Your first 2 days will typically focus on reviewing and solidifying core mountaineering skills; movement, crampon, self-arrest, anchor theory, and familiarisation with the area.
Day 3-10
The focus of the TMC is to 'learn by doing'. We will work to best use the weather and conditions to get out climbing. Any weather days will be used to cover theory topics such as weather, avalanche, navigation, and rope skills.
Each day will have an objective that best suits the conditions, weather, and learning pathways of the group. Course participants will take part in planning and preparation for the day's objective. The guide will assist in the role of mentor and safety/technical advisor. The guide may also take an active leadership role, as required.
As you progress the focus will shift to more complex terrain and refining rope and anchor skills.
Ice climbing on glacial seracs and crevasse rescue are excellent opportunities to fine-tune your skills and receive feedback on technique from your guide. We aim to spend at least half a day on each of these training activities.
As an advanced course, there will be variations in the content which is covered. Conditions and the specific skills of participants will shape the program. We work hard to ensure that participants have the required skills and experience and we focus on making sure that everyone has a good understanding of the topics which are covered.
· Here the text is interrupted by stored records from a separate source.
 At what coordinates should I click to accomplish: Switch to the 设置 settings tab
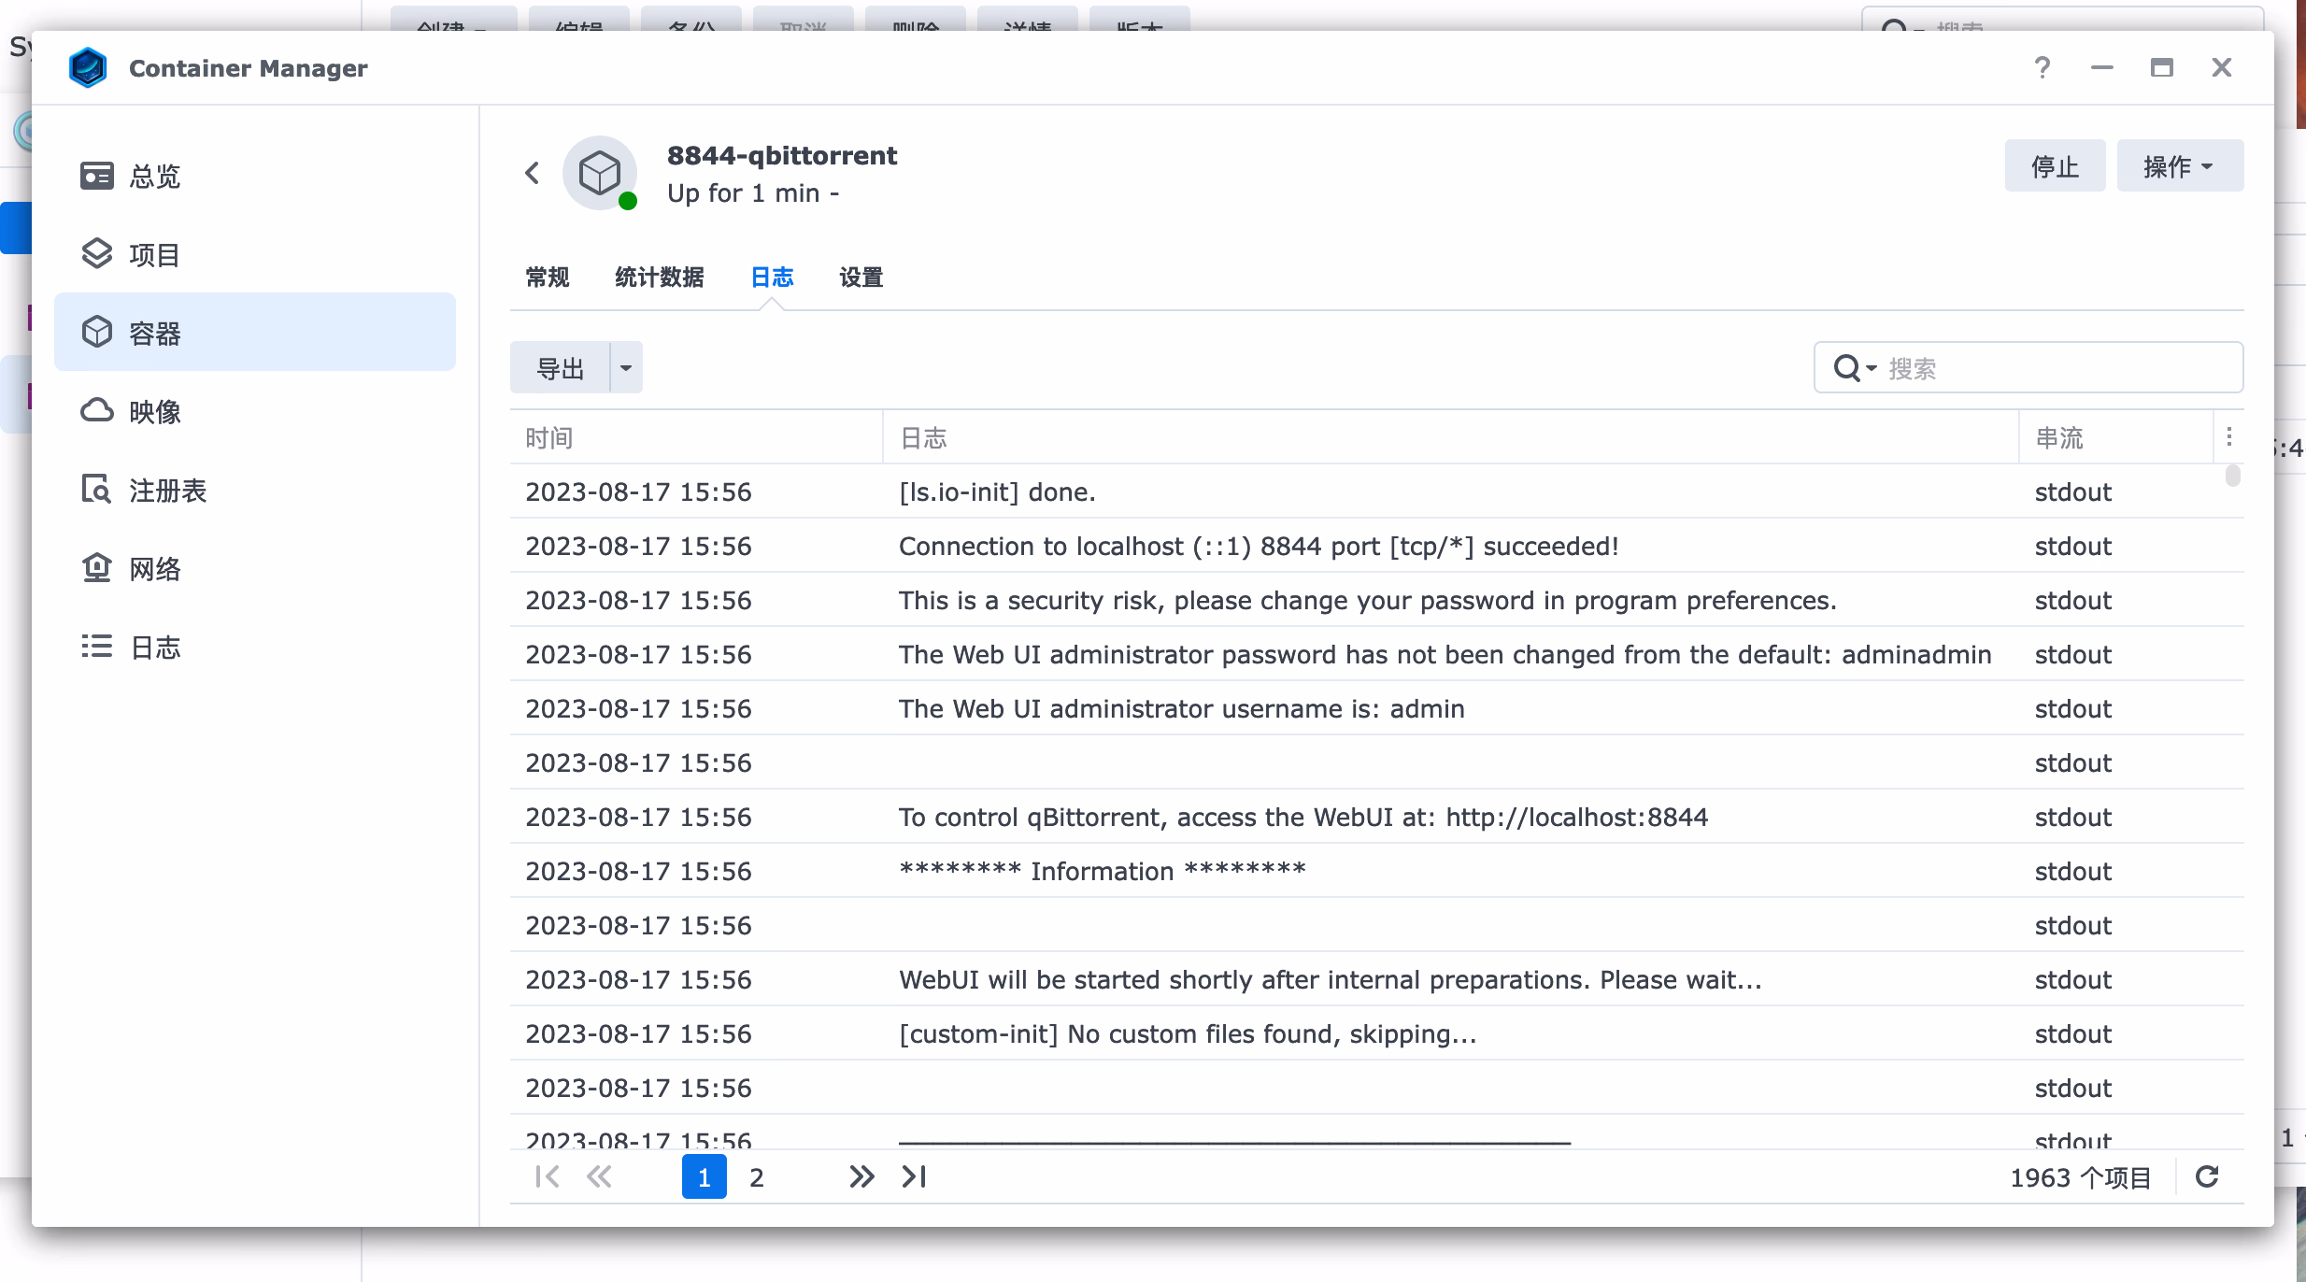click(861, 278)
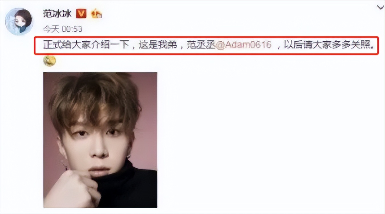Screen dimensions: 385x214
Task: Click the brown hair in the portrait
Action: [94, 100]
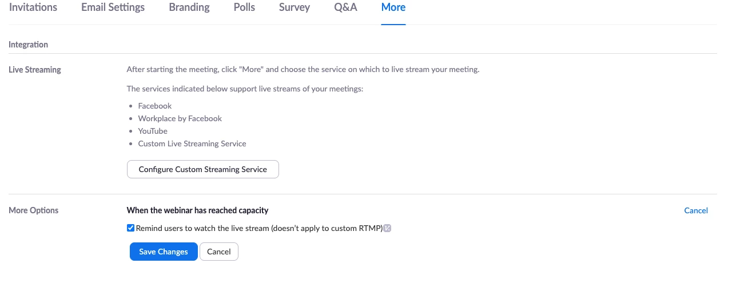Click the More tab
Viewport: 732px width, 287px height.
click(x=393, y=7)
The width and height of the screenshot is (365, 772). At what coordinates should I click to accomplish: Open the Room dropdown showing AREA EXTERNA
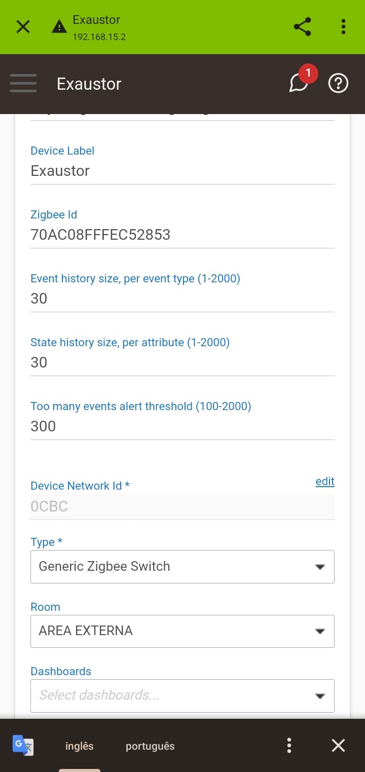click(183, 631)
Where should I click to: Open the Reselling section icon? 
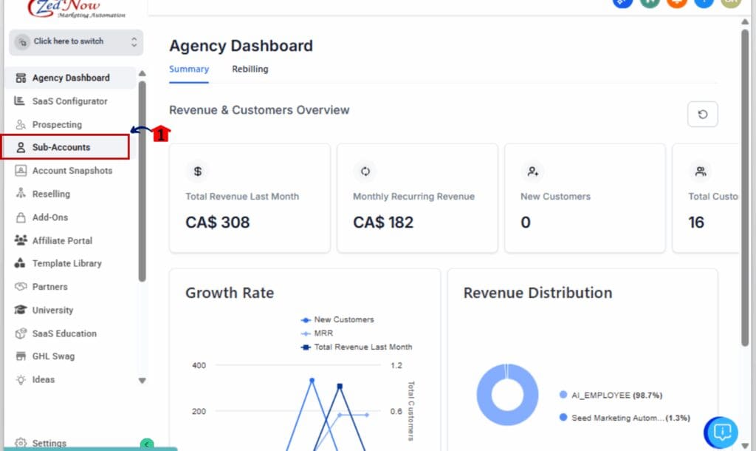click(21, 194)
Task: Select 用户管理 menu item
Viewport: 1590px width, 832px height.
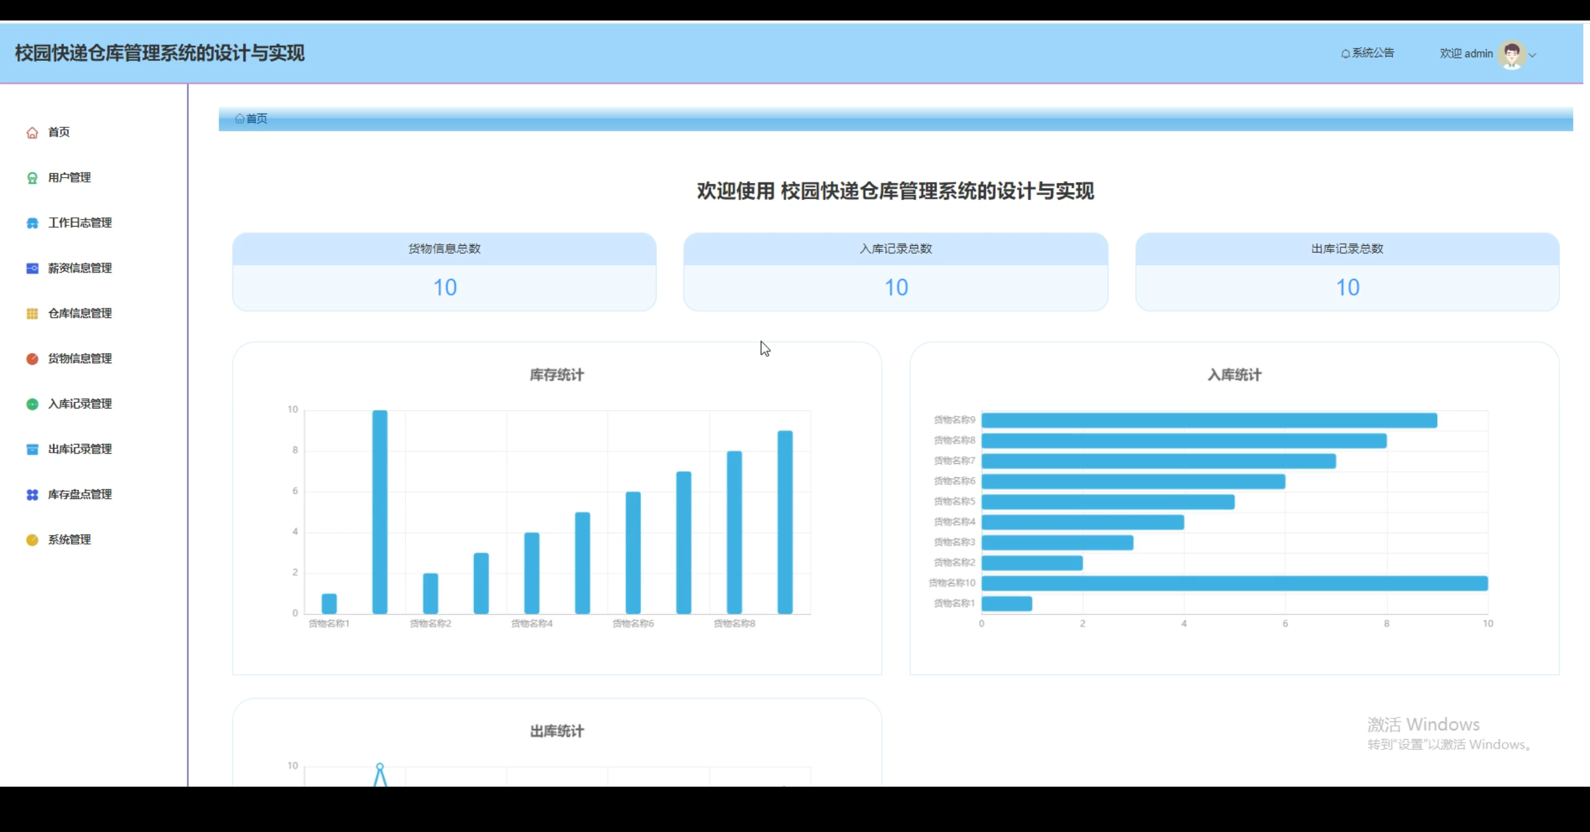Action: click(70, 178)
Your days will begin at around 07:00. Some of your climbing days may require an 'alpine start' - as early as 03:00. In this case, you will finish the day earlier. Expect to be out for 8 to 10 hours most days.
We aim to be back in Aoraki Mount Cook Village on day 9 for a revision of course topics, return gear and debrief - with the potential for a visit to the local crag if time allows.
Aircraft And HUts
Aircraft Use
We fly in and out from your mountain venue, by helicopter. The price is included in the course fees.
This avoids an arduous 2-day walk-in (and 1 to 1.5-day walk-out) and more importantly, it maximises your climbing and training opportunities.
Mountain Huts
The TMC can be run from several venues. Your guide will choose the best location based on mountain conditions and the forecast weather for your trip.
Tasman Saddle
A classic venue at the top of our largest glacier, this is where most TMCs are based. Arguably, this is NZ’s best alpine training ground.
Peaks include Mount Green (2,837 m), Mount Walter (2,905 m), Hochstetter Dome (2,810 m), Mt Annan (2,934 m) and others. Tasman Saddle is just to the east of the Main Divide, usually offering more settled weather than the neighbouring West Coast.
Pioneer Hut
Another amazing venue that we will visit with a favourable weather window. Ioneer Hut is located in the Fox Glacier névé, West of the Main Divide, with multiple peaks from grades 1+ to 3 within close proximity.